- Mark Ein is a private investor and entrepreneur who started his career at Goldman Sachs.
- Over the course of his career, he’s done more than $10 billion in deals.
- Ein shared his story and the leadership principles he lives by with Insider.
Having closed over $10 billion in deals in over two decades, Mark Ein knows a lot about effective leadership.
The entrepreneur and private investor has spent his career upending the traditional private-equity model, working on a handful of projects at a time to make million-dollar bets on businesses with potential for long-term growth.
Ein, who invests in three or four projects at a time, doesn’t run the companies he invests in. But he often assumes leadership positions as a chairperson, strategizing with management teams to optimize operations and scale up.
“It’s a unique model. There aren’t that many people who do it,” Ein told Insider. “But I love it because it gives you the satisfaction of being deeply involved in the things you’re building.”
Ein is known for making early bets in mobile telecommunications ahead of the internet boom, investing in proptech, and even anticipating consumer mindsets shifting from materialism to experiential values. It’s reflected in his involvement in companies such as Kastle Systems (a proptech firm known for innovating private security) and Lindblad Expeditions (which brings travelers to adventure destinations in partnership with National Geographic).
Starting out as an analyst at Goldman Sachs — a job he called his “business bootcamp” — Ein went on to work in private equity at The Carlyle Group and later branched out on his own as a private investor in 1999, when he started his original fund, Venturehouse Group. In 2007, he expanded with two additional funds, Capitol Investment and Leland Investments, which have functioned as his primary investment vehicles since.
Drawing on lessons from his early career and utilizing principles that have served him well, Ein has shaped a winning leadership strategy with innovative intention. The entrepreneur, educated at Wharton and Harvard Business School, sat with Insider to share the three key methods he’s employed to strike success as a leader, philanthropist, and private investor.
During his time at Carlyle, Ein realized that he loved to work more closely with companies than the typical private-equity or venture investor.
“In typical private equity or venture, you have a big portfolio, you make a ton of investments, you sit on the board, but you have 10 or 15 portfolio companies,” Ein said. “So you can never get deep in things.”
He wanted to flip that model: “What I realized I wanted to do was roll up my sleeves and help the teams build. I thought if you do that, you can actually make a real difference in what happens to the company. No private-equity firm is set up that way.”
By 1999, he’d made lucrative bets riding the first wave of the internet boom. So he decided to branch out with his own fund, dictating his own strategy. He could invest in companies at any stage, with the common thread being that he and his team would work on just a handful, rather than a dozen at once.
The plan: “To be really close partners with the management teams to help them build really special, world-class companies,” he said. And it worked.
Stay ahead, in sync
Raising capital on his own, Ein quickly learned what it was like to work with large pools of investors.
“When you have a big fund and you have 40 investors, you’re never going to be aligned with all 40,” he said.

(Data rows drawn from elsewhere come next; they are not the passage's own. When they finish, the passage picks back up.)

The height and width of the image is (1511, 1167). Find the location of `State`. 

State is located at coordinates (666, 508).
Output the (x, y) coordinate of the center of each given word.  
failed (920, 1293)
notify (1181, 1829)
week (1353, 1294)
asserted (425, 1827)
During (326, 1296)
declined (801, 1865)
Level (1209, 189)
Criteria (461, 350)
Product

He added that it only takes a few to make life miserable.
He learned the purpose of alignment, which helped him sharpen his future strategy: He didn’t want to operate primarily with other people’s money. “I don’t want to be whipsawed by sentiment changing,” he said. “If I’m going to work with other people’s money, I want to work with people I feel aligned with.”
What that boils down to is being in sync with partners, employees, and board members to the maximum extent possible, sharing common goals on project timeframes, objectives, and values.
“When you do that, that’s when magic happens,” Ein said. “Because when things don’t go as planned, you don’t start to get people pulling at the seams.”
The extra 20%
Transparency, trust, and thoughtful communication are key principles Ein lives by, but maintaining an ambitious work ethic is at the root of his empire.
His business is his lifestyle, and his typical day runs well into the evening hours, often involving projects — from philanthropy to his acquisition of the Washington City Paper in his native DC.
It’s a lot to juggle, but a mindset rooted in “continuous improvement” is behind it all. Ein demands an elevated level of effort from himself and his team, which enables them to do their best work and seek out the deepest possible understanding of the projects at hand.
“My first years at Goldman Sachs taught me how to be a professional,” he said. “They were maniacal, and I worked 18 hours a day for three straight years, and everything had to be perfect. It was a real unique experience, and it taught me how to do things at the absolute highest level.”
Ein continued: “We try in whatever we’re doing to have that same striving to the absolute highest level. It is all about the details and the difference between getting it generally 80% or 100% right. Greatness happens when you get closer to 100% and you’re pushing everyone on all fronts to get to the highest possible level.”